Could you please explain why you would want a positive logdet?
I don't see why you would want this, negative nll can very well be positive in the case where the random variables are continuous.
Maybe I am missing something...
Thanks in advance
Hi, I think it is the positive logdet caused by operation of actnorm and permute, that give the negative nll at final. By default, I have the mind set that nll should always be above 0 due to its -log(p) definition. Then I realize that p(x) is value of pdf and thus can be any positive value. Therefore it is ok that nll is negative.
the logdet has no reason to be positive ... depends if the function is contractive or expanding
Hi, first of all, I do not want to have positive logdet.
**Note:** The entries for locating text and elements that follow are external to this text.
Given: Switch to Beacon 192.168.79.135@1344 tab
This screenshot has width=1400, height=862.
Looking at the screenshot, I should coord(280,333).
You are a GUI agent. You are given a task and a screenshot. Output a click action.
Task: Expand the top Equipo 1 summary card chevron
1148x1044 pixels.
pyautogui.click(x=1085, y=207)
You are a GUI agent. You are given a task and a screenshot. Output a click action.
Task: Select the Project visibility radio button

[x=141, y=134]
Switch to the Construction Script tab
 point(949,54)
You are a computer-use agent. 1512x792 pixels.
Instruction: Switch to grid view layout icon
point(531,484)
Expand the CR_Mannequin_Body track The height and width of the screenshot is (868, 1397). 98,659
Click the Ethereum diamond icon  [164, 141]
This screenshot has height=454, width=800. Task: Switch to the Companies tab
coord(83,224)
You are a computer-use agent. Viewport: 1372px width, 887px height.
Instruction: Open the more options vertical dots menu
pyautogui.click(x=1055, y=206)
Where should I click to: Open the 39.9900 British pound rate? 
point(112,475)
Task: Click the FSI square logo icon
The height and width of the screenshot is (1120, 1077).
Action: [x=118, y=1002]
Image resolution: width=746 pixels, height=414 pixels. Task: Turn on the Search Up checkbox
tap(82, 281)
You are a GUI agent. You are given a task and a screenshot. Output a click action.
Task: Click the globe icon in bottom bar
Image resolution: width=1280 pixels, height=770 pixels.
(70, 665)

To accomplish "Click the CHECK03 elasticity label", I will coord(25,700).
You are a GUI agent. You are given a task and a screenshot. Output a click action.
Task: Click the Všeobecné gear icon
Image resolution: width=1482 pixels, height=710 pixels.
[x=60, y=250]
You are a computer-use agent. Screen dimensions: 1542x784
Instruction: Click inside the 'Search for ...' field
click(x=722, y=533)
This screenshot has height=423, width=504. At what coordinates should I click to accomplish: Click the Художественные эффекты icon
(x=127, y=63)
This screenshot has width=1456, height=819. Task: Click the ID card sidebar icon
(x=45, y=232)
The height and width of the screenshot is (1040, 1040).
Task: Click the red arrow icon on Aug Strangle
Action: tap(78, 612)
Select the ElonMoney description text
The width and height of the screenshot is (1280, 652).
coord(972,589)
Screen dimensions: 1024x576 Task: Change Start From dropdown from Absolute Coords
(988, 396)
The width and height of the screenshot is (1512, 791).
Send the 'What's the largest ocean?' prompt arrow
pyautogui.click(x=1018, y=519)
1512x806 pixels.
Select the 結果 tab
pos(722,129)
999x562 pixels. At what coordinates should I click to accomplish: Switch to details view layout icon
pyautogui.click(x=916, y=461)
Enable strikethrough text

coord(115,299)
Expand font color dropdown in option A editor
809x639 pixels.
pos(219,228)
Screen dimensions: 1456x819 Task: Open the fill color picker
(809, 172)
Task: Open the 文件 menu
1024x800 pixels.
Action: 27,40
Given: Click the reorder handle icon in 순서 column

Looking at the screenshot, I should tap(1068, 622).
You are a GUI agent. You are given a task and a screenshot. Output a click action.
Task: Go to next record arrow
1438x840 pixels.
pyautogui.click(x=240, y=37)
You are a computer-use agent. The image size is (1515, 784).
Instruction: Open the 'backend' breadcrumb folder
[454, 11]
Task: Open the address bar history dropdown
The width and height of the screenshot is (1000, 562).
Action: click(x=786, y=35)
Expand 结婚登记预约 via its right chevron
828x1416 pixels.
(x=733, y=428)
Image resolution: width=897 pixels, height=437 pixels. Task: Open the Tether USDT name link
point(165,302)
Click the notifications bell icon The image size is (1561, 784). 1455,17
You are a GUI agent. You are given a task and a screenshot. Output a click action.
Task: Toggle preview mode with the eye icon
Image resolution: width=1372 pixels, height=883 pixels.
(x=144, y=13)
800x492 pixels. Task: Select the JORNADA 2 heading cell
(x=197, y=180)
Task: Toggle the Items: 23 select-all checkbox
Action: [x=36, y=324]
I encountered negative nll value while training, and looking into this problem shows that negative nll is due to the positive logdet at the normal_flow function:
def normal_flow(self, input, logdet): assert input.size(1) % 2 == 0 # 1. actnorm z, logdet = self.actnorm(input, logdet=logdet, reverse=False) # 2. permute z, logdet = FlowStep.FlowPermutation[self.flow_permutation]( self, z, logdet, False) # 3. coupling z1, z2 = thops.split_feature(z, "split") if self.flow_coupling == "additive": z2 = z2 + self.f(z1) elif self.flow_coupling == "affine": h = self.f(z1) shift, scale = thops.split_feature(h, "cross") scale = torch.sigmoid(scale + 2.) z2 = z2 + shift z2 = z2 * scale logdet = thops.sum(torch.log(scale), dim=[1, 2, 3]) + logdet z = thops.cat_feature(z1, z2) return z, logdet
I was saying, the three steps does not guarantee the sign of logdet. Then logdet can be positive.